From the entries below, please gather each line containing the string "agent".

(STUDY MATERIAL begins)

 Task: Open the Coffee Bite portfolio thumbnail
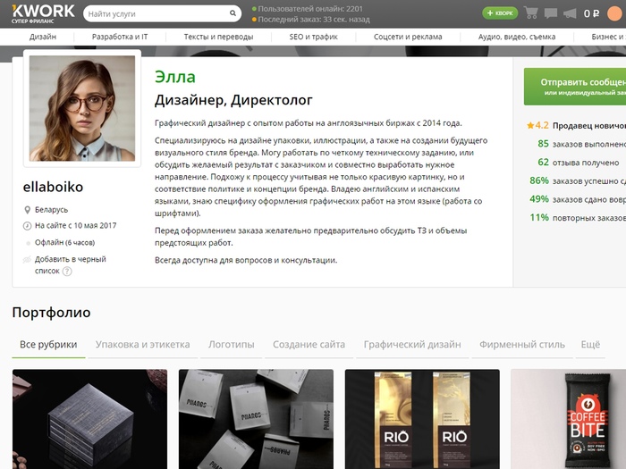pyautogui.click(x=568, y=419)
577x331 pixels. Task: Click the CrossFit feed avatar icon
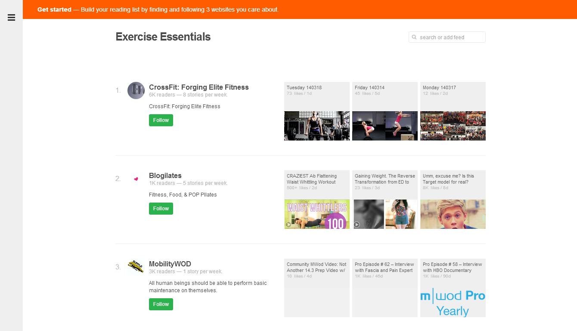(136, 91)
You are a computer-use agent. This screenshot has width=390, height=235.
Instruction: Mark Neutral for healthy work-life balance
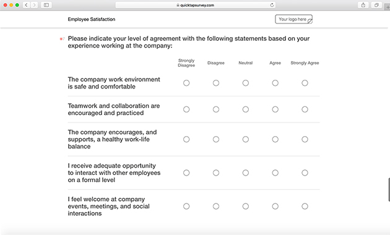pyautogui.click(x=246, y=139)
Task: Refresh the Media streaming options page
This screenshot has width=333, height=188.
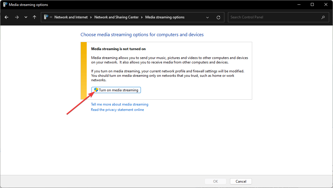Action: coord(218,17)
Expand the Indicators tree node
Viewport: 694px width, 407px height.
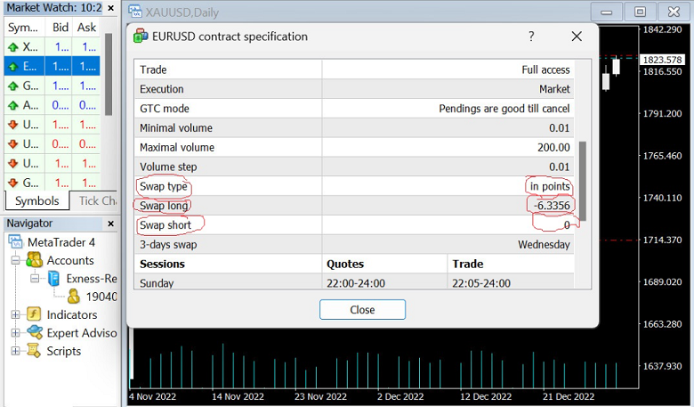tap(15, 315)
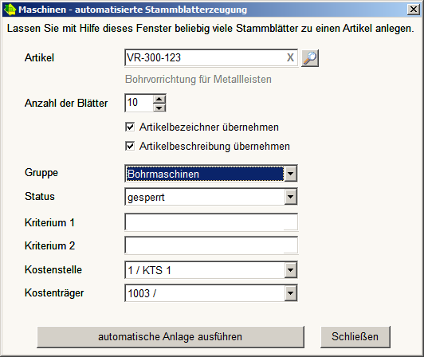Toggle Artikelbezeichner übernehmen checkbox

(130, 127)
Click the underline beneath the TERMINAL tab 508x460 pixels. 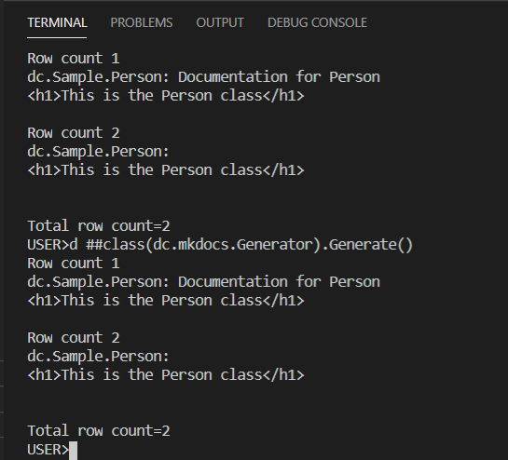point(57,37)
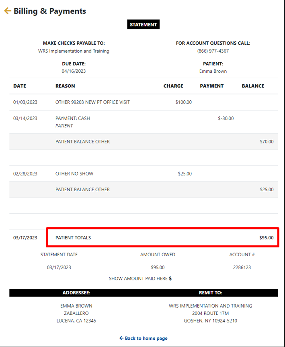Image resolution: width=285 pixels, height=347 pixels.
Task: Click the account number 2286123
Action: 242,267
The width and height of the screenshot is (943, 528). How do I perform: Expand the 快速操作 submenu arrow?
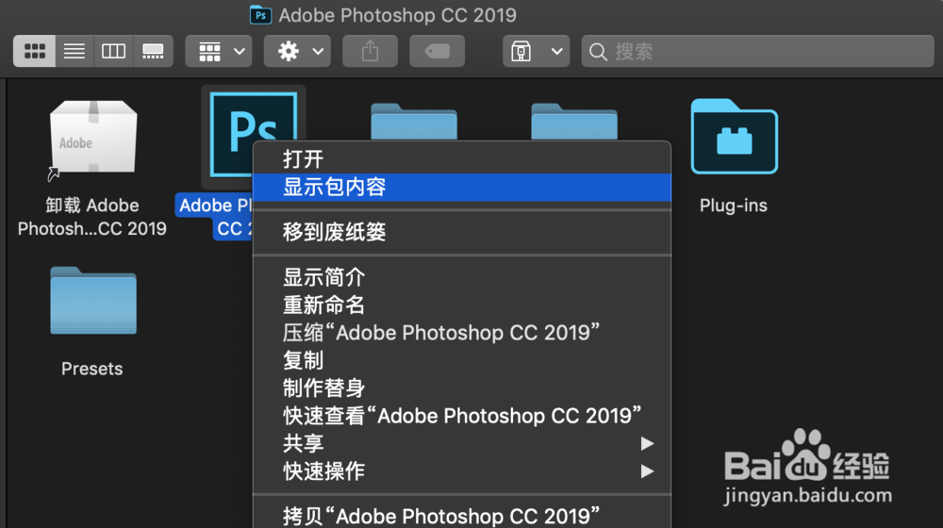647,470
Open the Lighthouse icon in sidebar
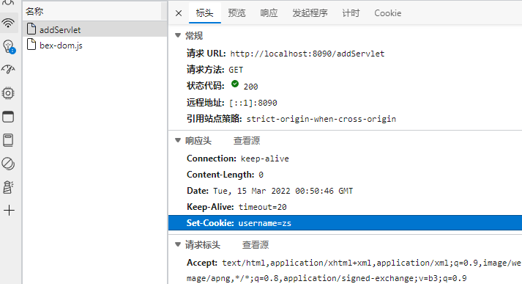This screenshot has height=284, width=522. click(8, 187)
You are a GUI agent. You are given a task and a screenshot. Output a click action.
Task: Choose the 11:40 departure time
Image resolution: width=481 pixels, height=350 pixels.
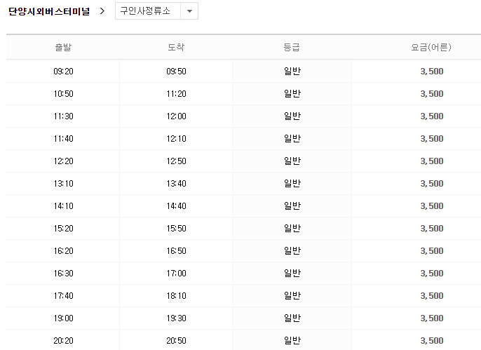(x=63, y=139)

(STUDY MATERIAL ends)
(STUDY MATERIAL begins)

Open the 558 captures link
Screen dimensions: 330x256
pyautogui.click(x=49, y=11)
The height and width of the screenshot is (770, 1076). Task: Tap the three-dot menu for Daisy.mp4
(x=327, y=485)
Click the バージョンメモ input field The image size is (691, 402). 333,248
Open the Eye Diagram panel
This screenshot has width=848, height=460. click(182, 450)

(STUDY MATERIAL ends)

- _RESPONSE TO THE EXERCISE_:
You are a computer-use agent. This screenshot has width=390, height=235.
You are a GUI agent. You are given a task and a screenshot. Output a click action.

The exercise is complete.